||This page is obsolete. It is kept for historical interest only. It may document extensions or features that are obsolete and/or no longer supported. Do not rely on the information here being up-to-date.|
- Improve Wikimedia software products:
- User perceived quality.
- Areas difficult to cover with automated testing.
- Grow the Wikimedia technical community.
- Accessible entry point for Wikimedia users and editors.
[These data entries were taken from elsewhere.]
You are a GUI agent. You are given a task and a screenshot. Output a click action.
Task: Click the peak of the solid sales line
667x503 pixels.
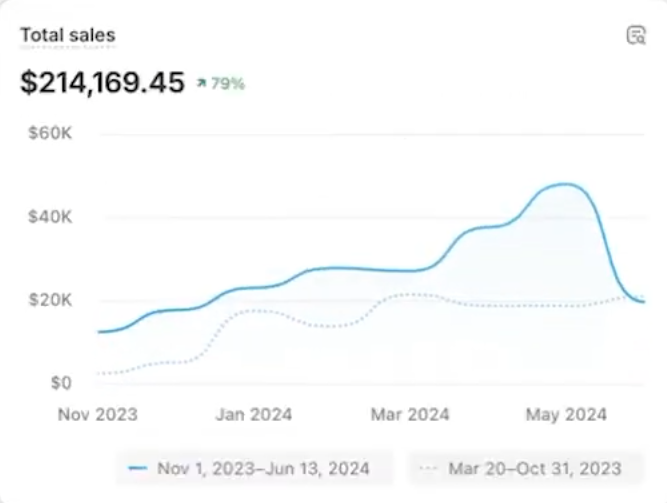point(566,184)
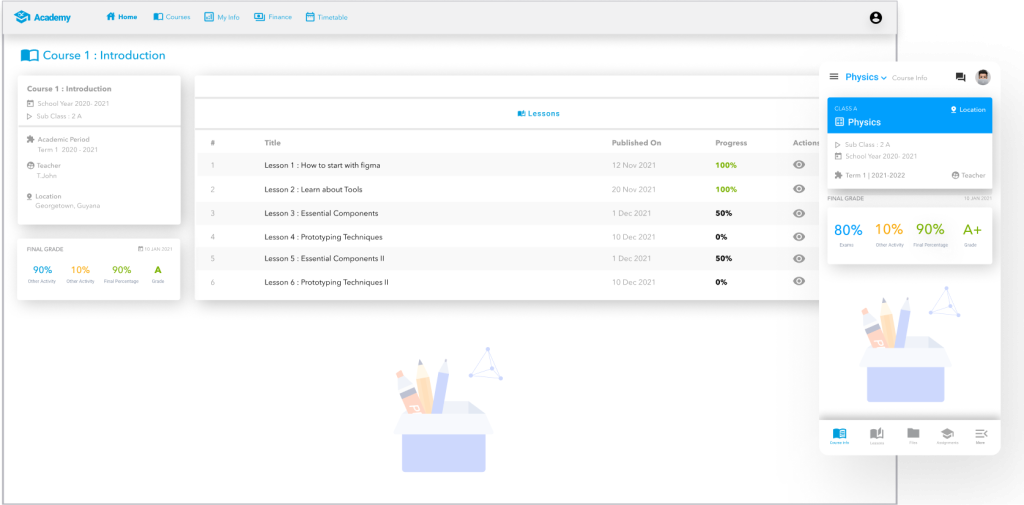
Task: Tap the Lessons icon in bottom bar
Action: coord(876,434)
No technical skills required.
- Good motivation for experienced and professional testers.
We still need a central "these are our QA priorities" page.
- Wikipedia/Wikimedia editors
- Motivated users willing to try what's coming next.
- Experienced / professional testers willing to contribute.
- Companies developing products where Wikipedia/Wikimedia software needs to run well.
- ... and of course other regular contributors at https://bugzilla.wikimedia.org/ willing to get involved in a more structured way.
Consolidating a testing team
We need to identify, empower and let lead to those experienced in testing and QA, and those experienced in Wikimedia software & community.
We must build a healthy meritocratic structure, with a dose of fun and incentives to those doing great progress, and helping out others to progress as well.
Based on this, a set of profiles:
- Senior testers - can help and teach others to test.
- Organizers - can increase the quantity and quality of QA activities.
- Connectors - can bridge QA volunteers efforts with development teams.
- Promoters - can help reach out to new volunteers.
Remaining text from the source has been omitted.